EXERCISE DATA:
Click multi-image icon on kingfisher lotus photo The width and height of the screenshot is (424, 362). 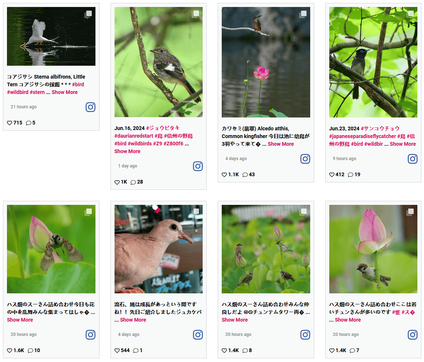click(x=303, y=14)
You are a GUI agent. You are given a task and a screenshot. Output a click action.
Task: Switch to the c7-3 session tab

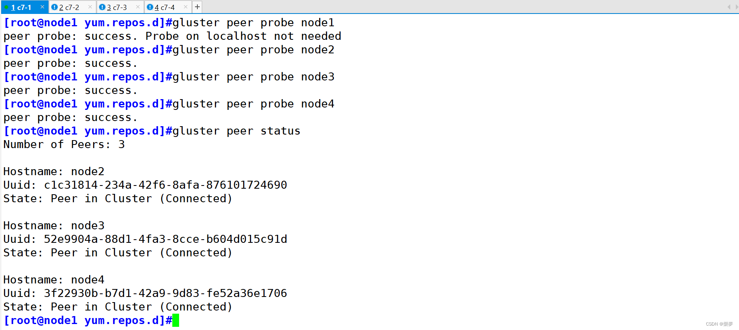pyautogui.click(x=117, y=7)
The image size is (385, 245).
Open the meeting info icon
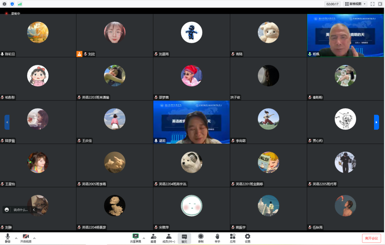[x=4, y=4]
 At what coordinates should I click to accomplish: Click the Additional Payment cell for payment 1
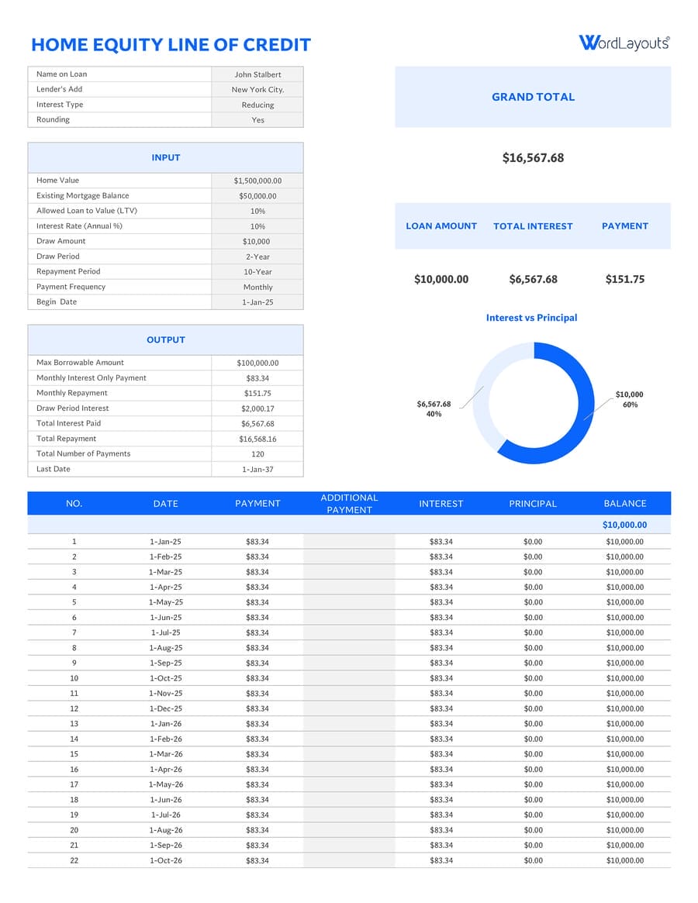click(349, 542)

WHAT IS NEEDED: Each line from the one holding "Task: Switch to the c7-3 session tab" through the end of the listing is to be output exactly, both ends included, with no other lines and the pictures left out.

ANSWER SECTION:
Task: Switch to the c7-3 session tab

pyautogui.click(x=117, y=7)
The image size is (385, 245).
Open the meeting info icon
[x=4, y=4]
 At what coordinates should I click to accomplish: Click the Additional Payment cell for payment 1
click(349, 542)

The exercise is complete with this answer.